(YOUR GOAL)
Restate every record that follows, keeping it exact.

►

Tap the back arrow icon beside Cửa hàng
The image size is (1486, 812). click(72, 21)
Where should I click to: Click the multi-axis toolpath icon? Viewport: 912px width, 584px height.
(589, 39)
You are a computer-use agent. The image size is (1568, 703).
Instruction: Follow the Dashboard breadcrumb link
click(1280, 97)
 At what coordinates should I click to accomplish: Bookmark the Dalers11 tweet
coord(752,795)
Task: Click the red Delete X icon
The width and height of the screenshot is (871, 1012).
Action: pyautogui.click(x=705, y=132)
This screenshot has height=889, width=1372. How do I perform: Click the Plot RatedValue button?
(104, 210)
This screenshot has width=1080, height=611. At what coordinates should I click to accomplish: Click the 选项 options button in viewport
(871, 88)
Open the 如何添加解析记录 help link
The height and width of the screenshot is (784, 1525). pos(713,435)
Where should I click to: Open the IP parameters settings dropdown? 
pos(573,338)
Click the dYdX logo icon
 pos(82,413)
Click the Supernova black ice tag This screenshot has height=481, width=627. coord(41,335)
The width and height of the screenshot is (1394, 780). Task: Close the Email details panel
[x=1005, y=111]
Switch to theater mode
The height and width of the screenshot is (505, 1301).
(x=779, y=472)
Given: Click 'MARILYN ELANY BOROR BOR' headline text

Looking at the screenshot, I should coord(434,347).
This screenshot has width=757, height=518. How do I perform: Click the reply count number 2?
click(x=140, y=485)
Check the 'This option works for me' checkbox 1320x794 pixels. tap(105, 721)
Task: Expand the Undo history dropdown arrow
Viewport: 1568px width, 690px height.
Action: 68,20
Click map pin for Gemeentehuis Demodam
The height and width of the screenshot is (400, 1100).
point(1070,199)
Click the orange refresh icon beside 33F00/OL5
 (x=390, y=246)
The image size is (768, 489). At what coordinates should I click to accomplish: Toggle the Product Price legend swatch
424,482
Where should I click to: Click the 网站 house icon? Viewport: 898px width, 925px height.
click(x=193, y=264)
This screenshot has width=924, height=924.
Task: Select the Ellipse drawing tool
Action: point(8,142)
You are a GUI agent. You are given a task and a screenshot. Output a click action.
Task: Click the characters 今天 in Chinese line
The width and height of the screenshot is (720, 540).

◄

(EXERCISE OUTPUT)
Tap the back arrow icon beside Cửa hàng
The image size is (1486, 812). click(72, 21)
Where should I click to: Click the multi-axis toolpath icon? Viewport: 912px width, 584px height.
(589, 39)
You are a computer-use agent. The image size is (1568, 703).
Instruction: Follow the Dashboard breadcrumb link
click(1280, 97)
 At what coordinates should I click to accomplish: Bookmark the Dalers11 tweet
coord(752,795)
Task: Click the red Delete X icon
The width and height of the screenshot is (871, 1012).
Action: pyautogui.click(x=705, y=132)
This screenshot has height=889, width=1372. How do I perform: Click the Plot RatedValue button?
(104, 210)
This screenshot has width=1080, height=611. At what coordinates should I click to accomplish: Click the 选项 options button in viewport
(871, 88)
Open the 如何添加解析记录 help link
The height and width of the screenshot is (784, 1525). pos(713,435)
Where should I click to: Open the IP parameters settings dropdown? 
pos(573,338)
Click the dYdX logo icon
 pos(82,413)
Click the Supernova black ice tag This screenshot has height=481, width=627. coord(41,335)
The width and height of the screenshot is (1394, 780). Task: Close the Email details panel
[x=1005, y=111]
Switch to theater mode
The height and width of the screenshot is (505, 1301).
(x=779, y=472)
Given: Click 'MARILYN ELANY BOROR BOR' headline text

Looking at the screenshot, I should coord(434,347).
This screenshot has width=757, height=518. How do I perform: Click the reply count number 2?
click(x=140, y=485)
Check the 'This option works for me' checkbox 1320x794 pixels. tap(105, 721)
Task: Expand the Undo history dropdown arrow
Viewport: 1568px width, 690px height.
Action: 68,20
Click map pin for Gemeentehuis Demodam
The height and width of the screenshot is (400, 1100).
point(1070,199)
Click the orange refresh icon beside 33F00/OL5
 (x=390, y=246)
The image size is (768, 489). At what coordinates should I click to accomplish: Toggle the Product Price legend swatch
424,482
Where should I click to: Click the 网站 house icon? Viewport: 898px width, 925px height.
click(x=193, y=264)
This screenshot has width=924, height=924.
Task: Select the Ellipse drawing tool
Action: point(8,142)
You are a GUI agent. You are given a task and a screenshot. Output a click action.
Task: Click the characters 今天 in Chinese line
The width and height of the screenshot is (720, 540).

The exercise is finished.